The mining company, currently valued at approximately $916 million, will now issue 24,622,000 common shares at US$13.20 per share for aggregate gross proceeds of approximately US$325 million. National Bank of Canada Financial Markets and BMO Capital Markets are leading the underwriting syndicate.
Additionally, Paulson & Co. Inc. has agreed to purchase US$100 million of common shares in a concurrent private placement at the same price. The underwriters have also been granted an option to purchase up to an additional 3,693,300 common shares, which could increase the total gross proceeds to approximately US$374 million if exercised in full.
Perpetua intends to use the proceeds as part of a comprehensive financing package for developing its Stibnite Gold Project in Idaho. The funds will be directed toward equity requirements for a previously announced application for up to US$2 billion in project financing submitted to the Export-Import Bank of the United States (EXIM) in May 2025.

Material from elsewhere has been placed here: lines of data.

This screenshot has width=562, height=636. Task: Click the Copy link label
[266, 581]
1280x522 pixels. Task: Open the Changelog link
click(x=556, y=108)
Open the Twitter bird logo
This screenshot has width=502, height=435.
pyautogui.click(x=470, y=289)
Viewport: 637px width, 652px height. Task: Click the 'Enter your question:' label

The offering is expected to close on or about June 16, 2025, subject to customary conditions.
The Stibnite Gold Project is designed to restore an abandoned mine site while producing gold and antimony. Perpetua was previously awarded US$59.2 million in Defense Production Act Title III funding to advance construction readiness and permitting of the project. InvestingPro analysis shows the company maintains a healthy financial position with a current ratio of 5.95, indicating strong liquidity to meet near-term obligations.
This article is based on a press release statement from Perpetua Resources. The EXIM financing application remains under review, with the company anticipating potential closing of the debt financing in 2026 if the due diligence process is successful. Analysts tracked by InvestingPro maintain a bullish outlook on the stock, with price targets ranging from $16 to $27.50 per share. Subscribers can access 13 additional ProTips and comprehensive financial metrics for deeper analysis.

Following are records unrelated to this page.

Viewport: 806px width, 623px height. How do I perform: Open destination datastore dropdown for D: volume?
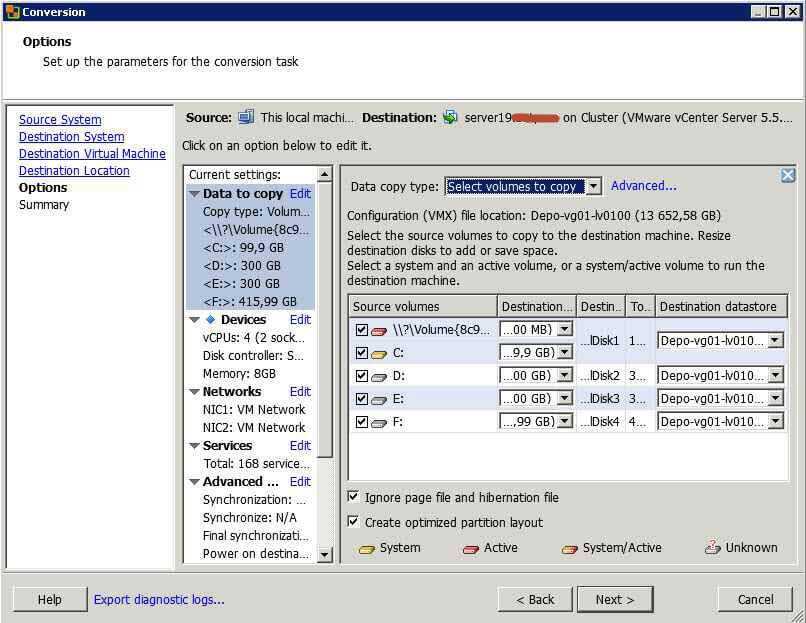point(775,376)
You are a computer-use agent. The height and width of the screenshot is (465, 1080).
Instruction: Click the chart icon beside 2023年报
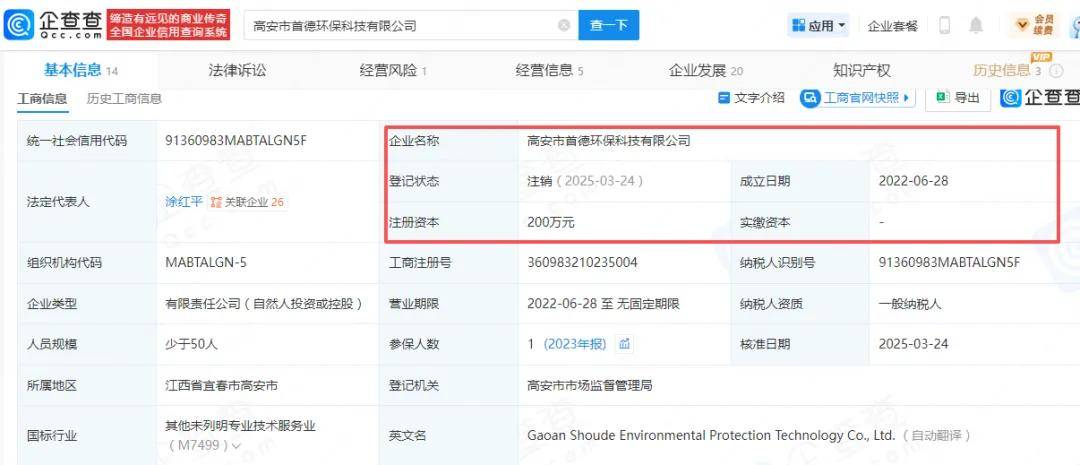click(x=625, y=344)
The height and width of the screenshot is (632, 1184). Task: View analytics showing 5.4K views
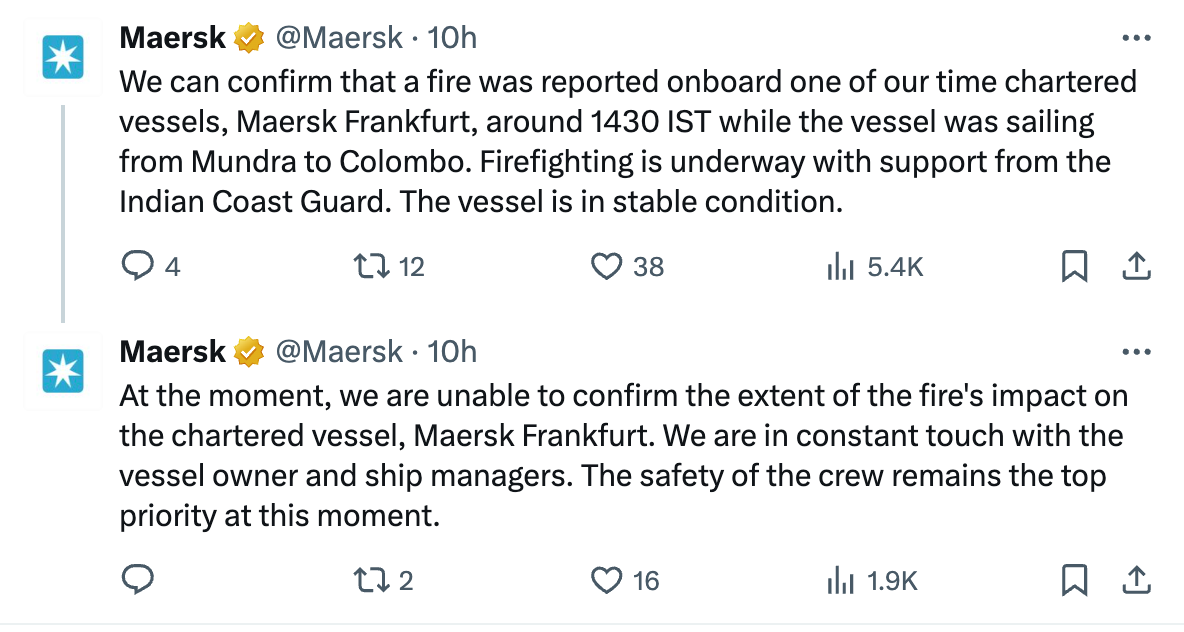coord(837,266)
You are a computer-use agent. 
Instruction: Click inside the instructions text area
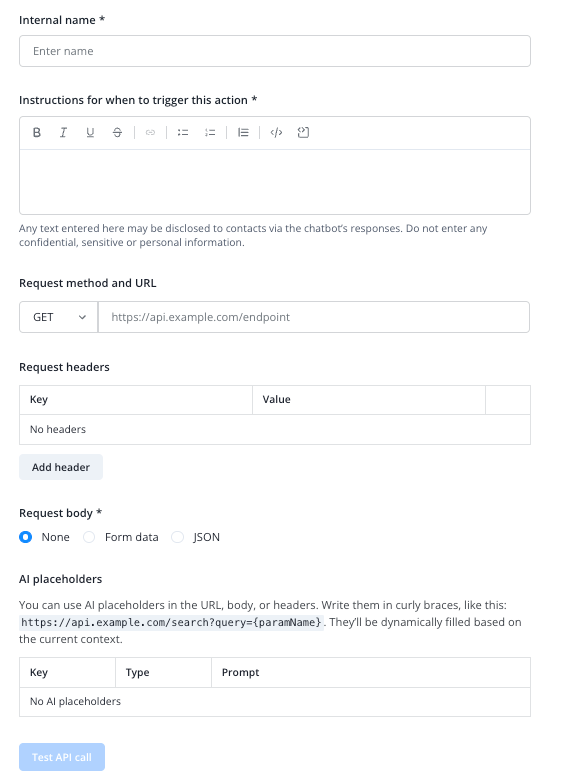[274, 182]
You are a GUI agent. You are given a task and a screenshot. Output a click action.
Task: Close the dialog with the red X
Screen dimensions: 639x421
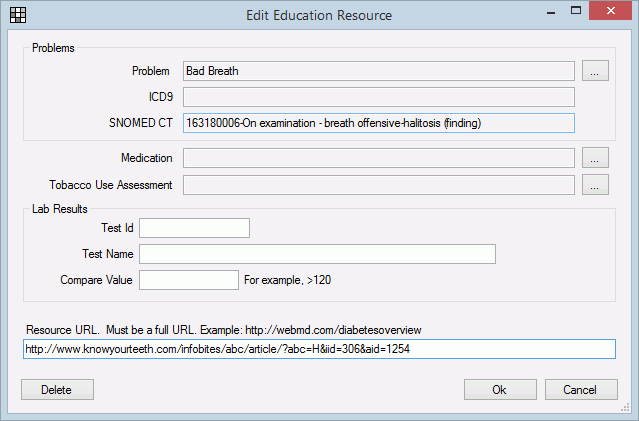(x=614, y=14)
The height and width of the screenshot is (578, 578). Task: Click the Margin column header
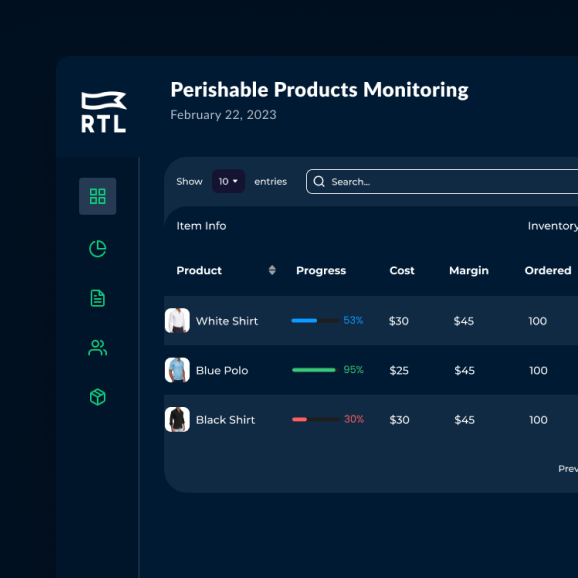(469, 270)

In other recent news, Perpetua Resources Corp. announced a significant financing agreement, securing $300 million through a public offering and an additional $100 million via a private placement with Paulson & Co. Inc. These funds are part of a broader financing strategy for the Stibnite Gold Project in Idaho, which aims to raise a total of $2.2 billion for construction and other costs. The company is also in discussions for a $155 million guarantee arrangement and expects proceeds of $200-250 million from a gold royalty or stream. In another development, Perpetua received a $6.9 million funding boost from the U.S. Army, adding to the $15.5 million awarded earlier to support domestic antimony supply for military use. Additionally, the U.S. Army Corps of Engineers issued the final federal permit for the Stibnite Gold Project, marking a crucial step toward its construction. Meanwhile, H.C. Wainwright maintained a Buy rating on Perpetua but lowered its price target to $27.50, following a financial report that revealed a net loss of $8.2 million in the recent quarter. Despite the target adjustment, the analyst expressed confidence in Perpetua’s strategic role in the U.S. critical mineral supply chain.